In rural Nicaragua, there are few opportunities for gainful employment; through lessons in business development, Fabretto’s program teaches youth how to create their own economic opportunities. As a class project, Diego and his classmates set up a small project processing and selling coffee and “Café el Sabanero” was born. Diego and one of his classmates, Darwin, decided to continue the initiative. They have successfully grown their business by selling coffee in small portions at affordable prices and today maintain a small store in the community.
Since his graduation in December, Diego has been busy balancing his coffee business with other pursuits. He passed the public university exams and, with a scholarship from Fabretto, began to study Business Administration in Somoto. He just began an internship at the nearby 5 de Junio Coffee Cooperative to learn more about cultivating coffee. He also has a side project growing strawberries, and he helped his family establish a mini-corner store in their home.

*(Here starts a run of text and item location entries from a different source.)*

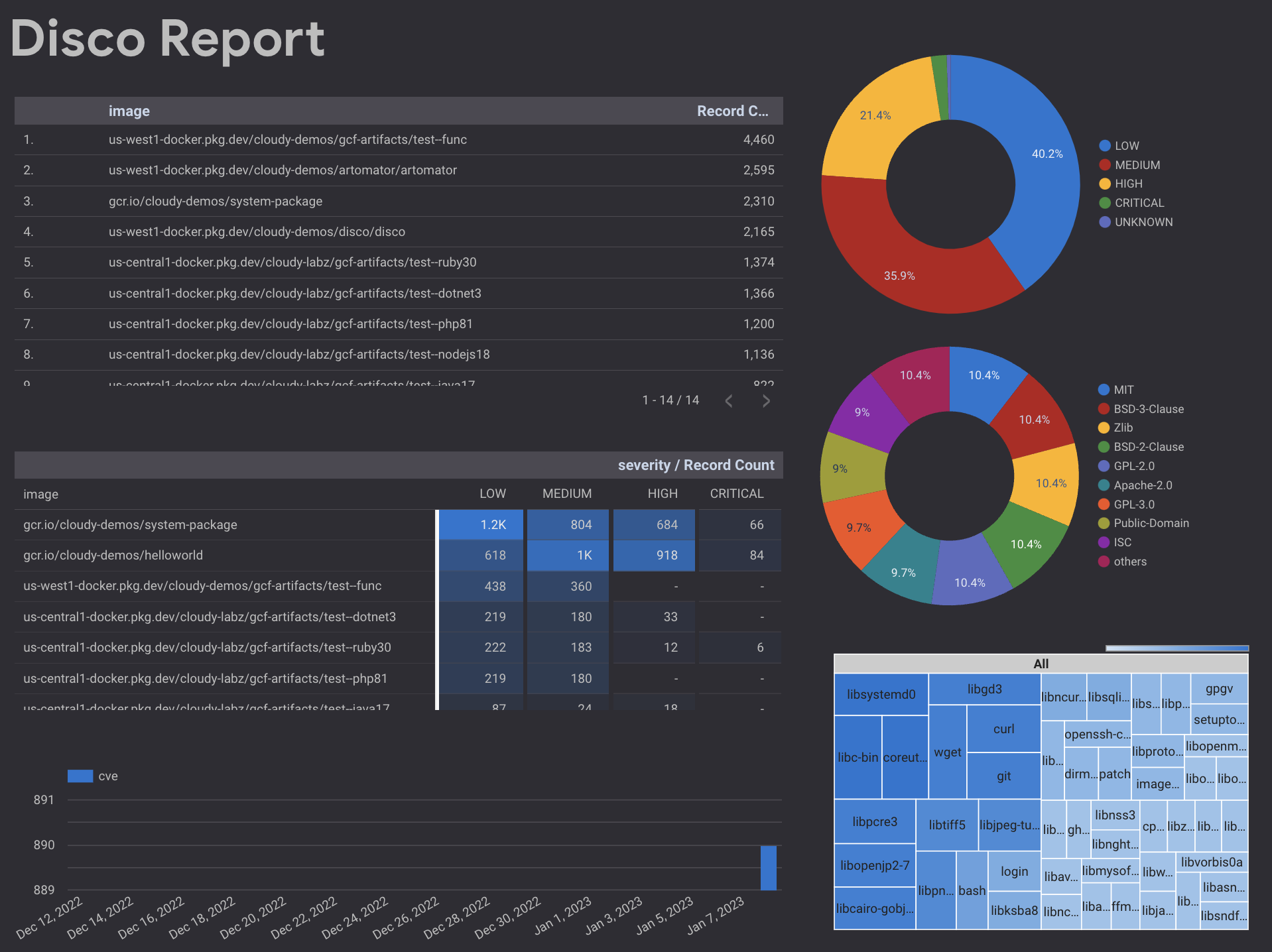Click the MIT license legend dot

tap(1104, 390)
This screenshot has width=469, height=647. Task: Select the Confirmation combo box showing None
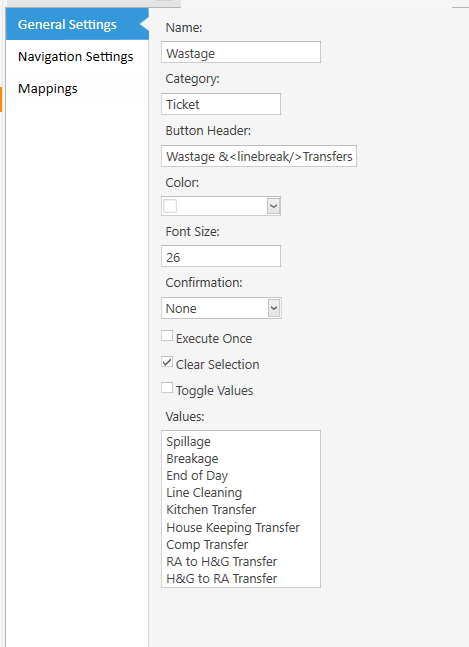221,308
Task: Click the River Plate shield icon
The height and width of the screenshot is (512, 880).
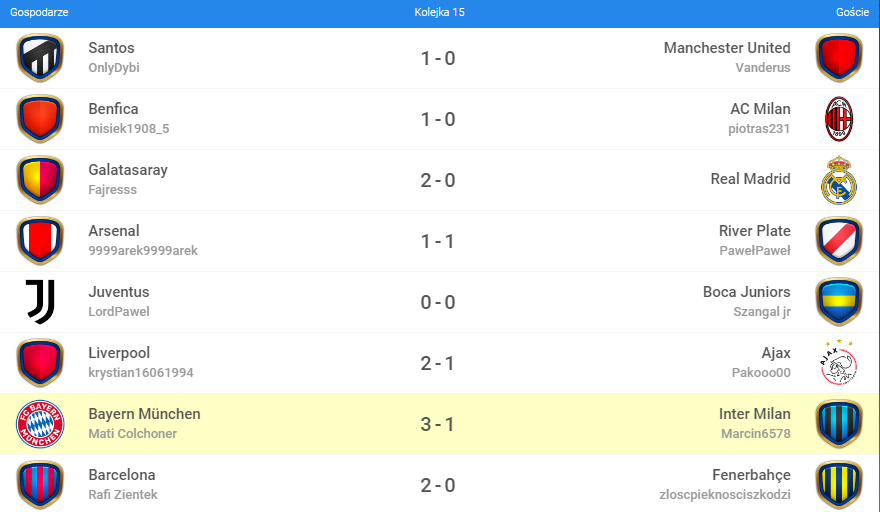Action: pos(839,241)
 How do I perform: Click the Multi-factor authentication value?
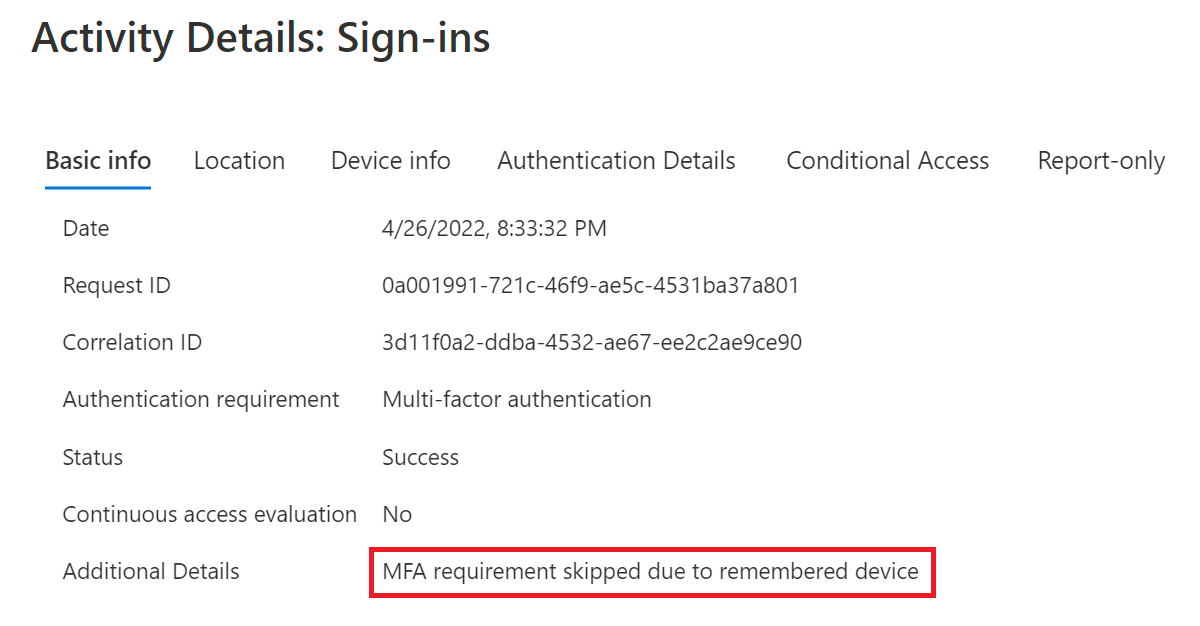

It all began in the classroom; through his Fabretto class, Diego saw the possibilities for his future and acquired the knowledge he needed to succeed. Youth like Diego are the future of rural Nicaragua. His Fabretto tutor, Danys, summed it up best: “Diego has become a true entrepreneur.”
“Our goal is to be independent. When we started our [bakery] business, we said, we want to do everything ourselves… it’s been hard for me to continue my education as a mother, but it’s worth the effort.”
--Marbely, a young woman in her final year of the SAT program, describing the bakery business that her tutor, Josseling, helped her class create. She is the mother of an 18-month-old son and will graduate from high school in December 2015.